Очнулся я уже в «Ташкапии». Гагов готов был меня пристрелить, кожу с меня содрать, живым в землю закопать, потому что наш отряд от них ушел и даже в Сербию сумел перебраться.

Наконец повели меня вместе с другими на расстрел. Но среди солдат были и хорошие ребята, которые старались по живой цели не бить, и потому, когда грянул залп, упал я и оказался среди трупов с царапиной на боку. Притворился мертвым, и когда нас сбросили в Марицу, поплыл и потихоньку, полегоньку выбрался на чью-то бахчу, — словом, спасся.

А как настали времена поспокойнее, перешел я на легальное положение, начал жить, как все люди, но здоровье у меня уже стало такое никудышное, что, когда в тридцать третьем году предложили мне перейти на конспиративную работу, я отказался.

— Ты можешь отказываться? Ты коммунист, борец, участник восстания? — возмутились товарищи.

— Верно, — ответил я им тогда, — коммунист я душой и телом, но должен вас честно предупредить, что я человек с изъяном: и манией страдаю, и трахома у меня, и весу во мне всего пятьдесят два кило осталось, и весь я покорежен еще с двадцать третьего года. Завтра меня в участке в оборот возьмут, и, глядишь, я вас, всех выдам.

А они, вместо того чтоб правильно меня понять, объявили дезертиром.

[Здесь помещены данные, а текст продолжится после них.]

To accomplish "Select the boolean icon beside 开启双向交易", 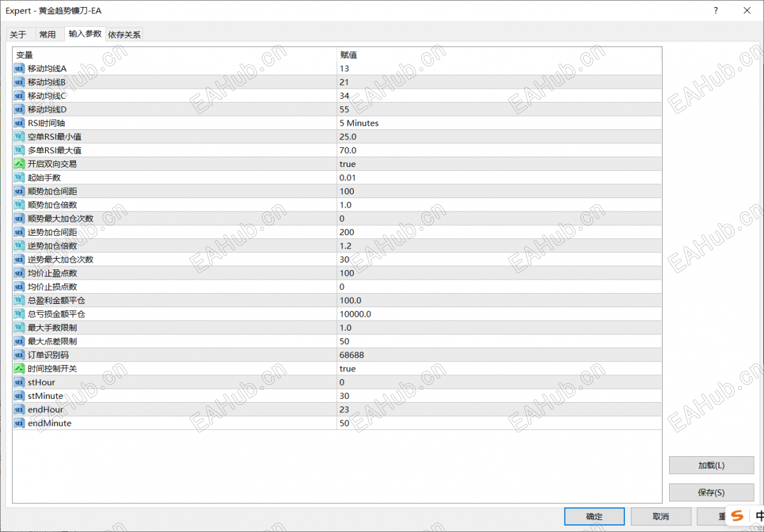I will (20, 164).
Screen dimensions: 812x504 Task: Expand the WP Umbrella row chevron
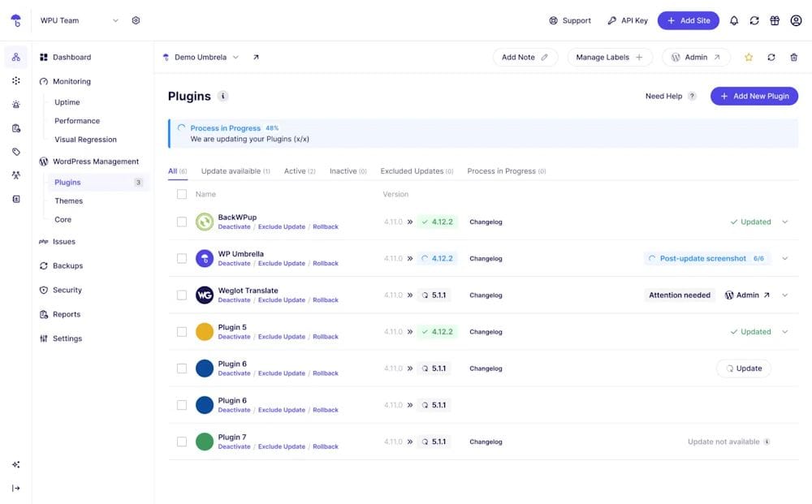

В сорок третьем снабжал я партизан мукой, после Девятого сентября сорок четвертого шагал со всеми в ногу, но так и осталась за мной эта кличка — дезертир. На прошлой неделе внук приходит из школы, плачет.

— Дедушка, — говорит, — правда, что ты дезертир?

— С чего ты взял? — говорю. — Кто тебе сказал?

Внук мне и объясняет, что была у них встреча пионеров с борцами против фашизма, и один из них, когда рассказывал про подвиги коммунистов нашего города в тридцать третьем году во время стачки табачников, сказал, что я был среди тех, кто дрогнул в борьбе и дезертировал.

Вслед за внуком и сын меня стал корить.

— Такое сейчас время настало, что и я, и мои дети через твое дезертирство страдают!

— Это почему и как ты, — спрашиваю, — через меня пострадал?

Начал он мои старые грехи припоминать и доказывать, что если б меня признали активным борцом против фашизма, то были бы и мне и всей семье и почет, и уважение, и льготы, как положено по закону, и он бы работал не начальником склада, а директором и старший сын его учился бы в университете, а не трубил бы в армии!

— А кто, — отвечаю, — виноват, что у него в аттестате семь троек?

Я ему дело говорю, а он заладил одно, что я всему виной, и знай твердит:

— Если бы тебя признали активным борцом, то я был бы директором, а сын мой в университет поступил бы!

А позавчера новая вина за мной сыскалась: перевели его жену из третьей школы в пятую! А если б я был активный борец, то ее не смели бы тронуть! А я-то думал, отчего это сноха, как мимо меня проходит, так в пол смотрит и фырчит, а оно вон что.

На днях и с зятем ссора вышла. Он работает шофером на пикапе, приличные деньги получает, но прослышал, что шоферы из «Международных перевозок» навезли себе из-за границы «мерседесов», и пришел ко мне просить: не устрою ли я его туда через кого-нибудь из старых знакомых «наверху».

— Не осталось, — говорю, — у меня моих старых знакомых, нету никого!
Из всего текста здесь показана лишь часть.